Lol now I am even more confused. In the pictures posted, how is the breaker doing anything? Don't you want the hot wire to feed through it rather than negative?


----------



## Quackrstackr (Jul 1, 2013)

You would think but I found that on another forum with the same questions. Evidently there is some logic to it, not saying it's good logic. :lol:


----------



## JMichael (Jul 2, 2013)

Well one thing that would help would be to know what wires you have coming from your bilge pump and or float switch. Some pumps have 3 wires coming from them and the float switch is part of the pump, and other setups have the float switch as a totally separate item from the pump. As for the breaker being connected in the negative side of the circuit, it's 6 of one or half a dozen of the other. If you were to take that setup, and cut the wire right where it connects to the battery and then take a voltage reading of the circuit, you would find that it's a + voltage no mater where you take your measurement. So is the CB really on the negative side of the circuit? It's all perception. Not being able to see how your lights are set up or knowing what your pump and float switch setup is like really does limit the ability to tell you exactly what should be hooked to where and why.


----------



## typed by ben (Jul 2, 2013)

[url=https://www.tinboats.net/forum/viewtopic.php?p=320869#p320869 said:


> NLaudy » Yesterday, 20:48[/url]"]Lol now I am even more confused. In the pictures posted, how is the breaker doing anything? Don't you want the hot wire to feed through it rather than negative?
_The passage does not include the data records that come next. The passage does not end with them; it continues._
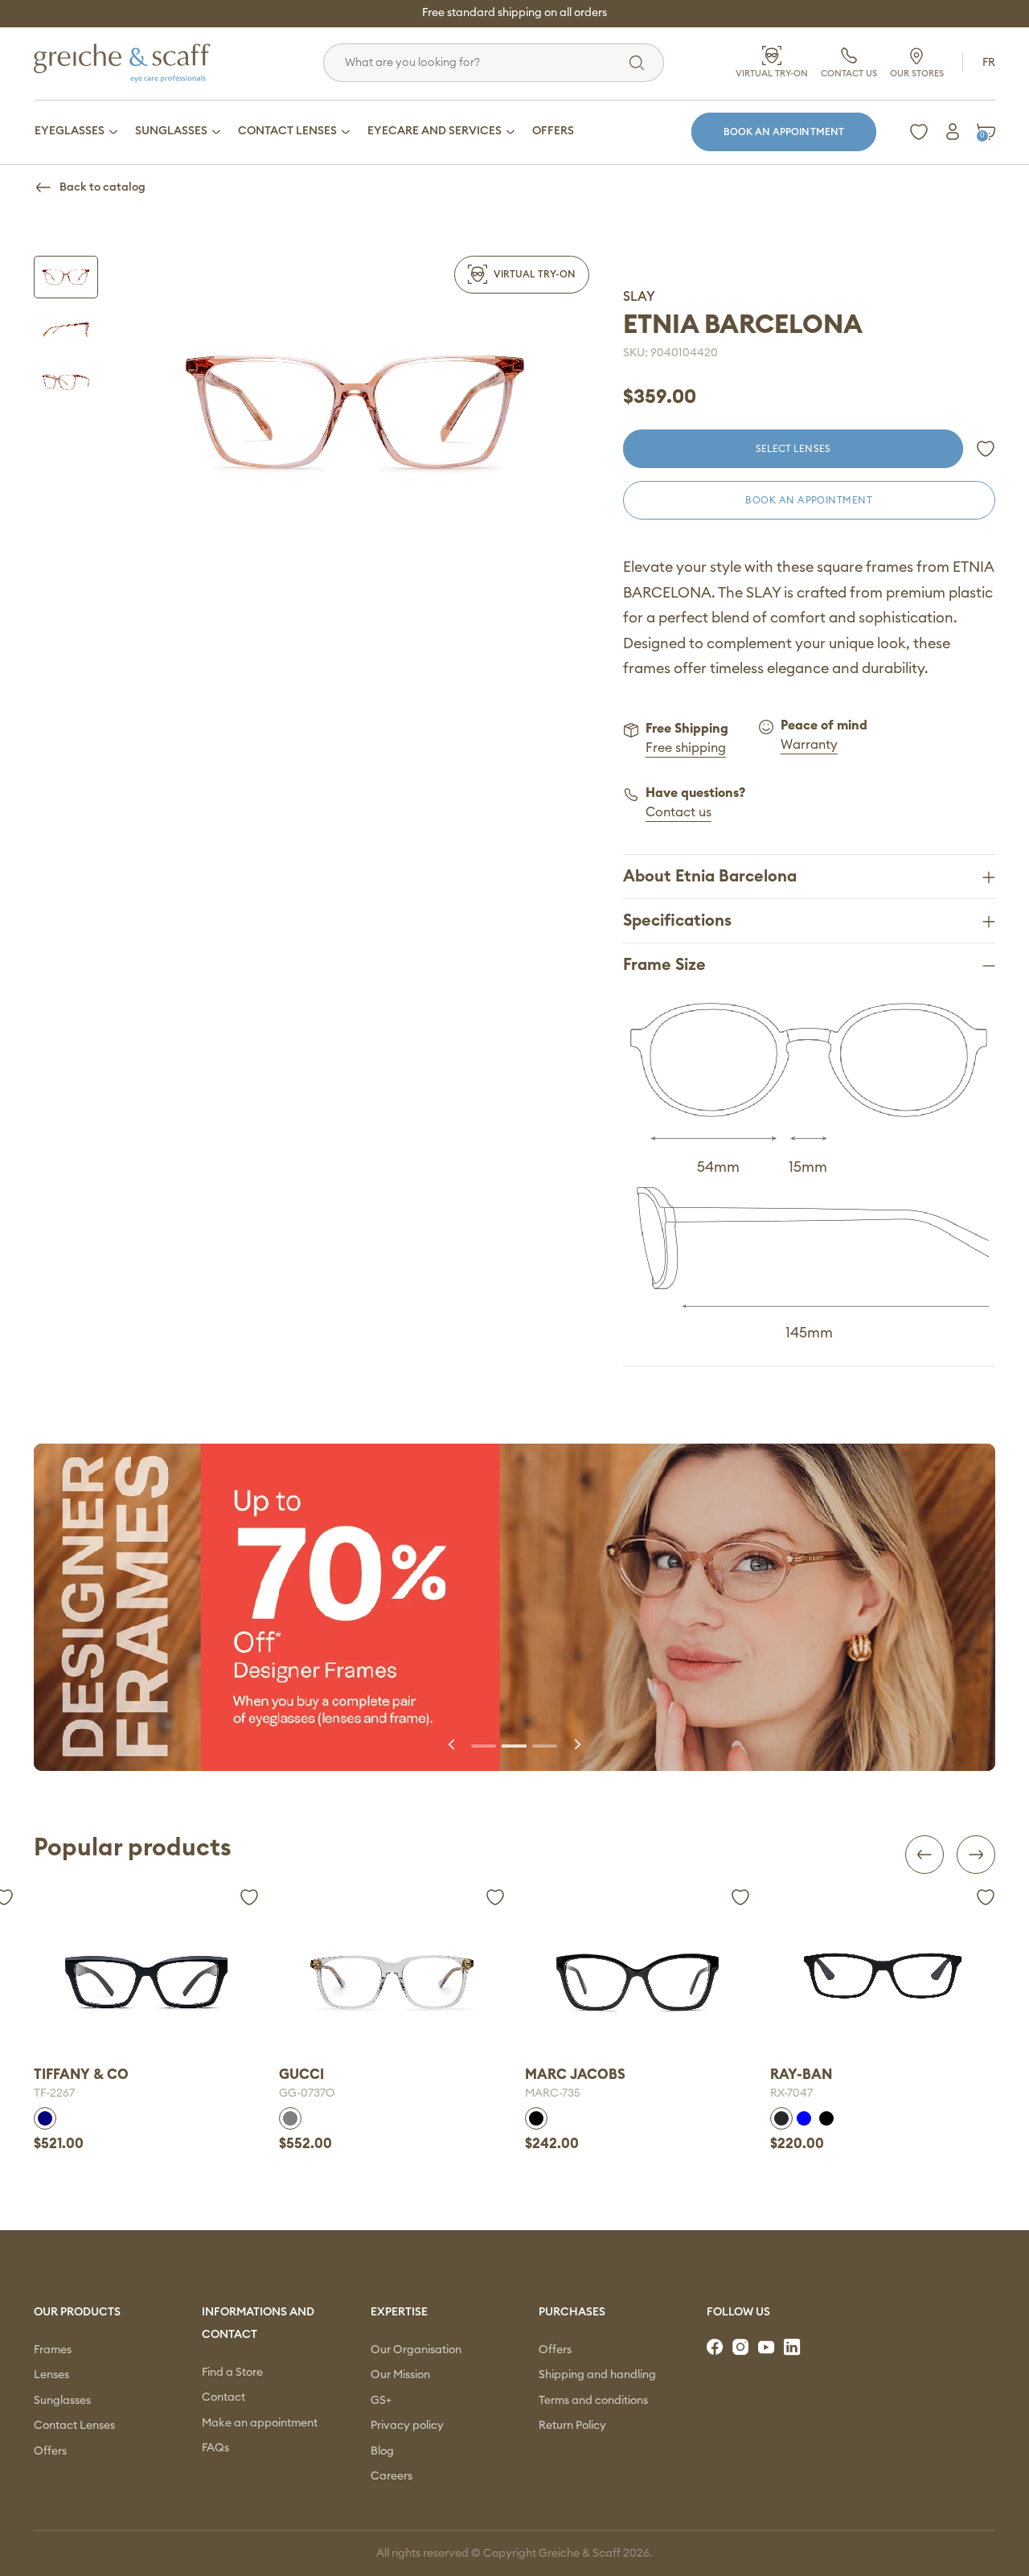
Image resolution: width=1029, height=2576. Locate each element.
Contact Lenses (74, 2425)
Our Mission (400, 2375)
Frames (53, 2350)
the breaker responds to current, not polarity... in a DC system its unconventional but it does work the same on either pole


----------



## NLaudy (Jul 2, 2013)

Thanks for everyones comments and sorry for not providing enough information. I hooked it all up lastnight and it is working but I would like for some people to review my work and make sure I didn't create a hazard...

I hooked it up as in the diagram below. On the top of the breaker, the connection had 2 wires going in. One was the negative controlling the lights on the switch panel so I cut this and wired it directly to negative on battery. That is the only way I could get it all to work correctly. I "thought" you wanted all positive to go through the breaker but I guess based on what yall are saying... I am wrong. With that said... I know there are multiple ways to skin a cat... so is the way I ended up hooking it up okay?


----------



## JMichael (Jul 2, 2013)

Looks fine to me. The only suggestion I would have at this point is, put some water in the boat and test the automatic and manual functions as well as testing to make sure the pump is running the correct direction.


----------



## NLaudy (Jul 3, 2013)

Thanks JM! That is a great test... will do it later today! Never even thought about it running the wrong direction


----------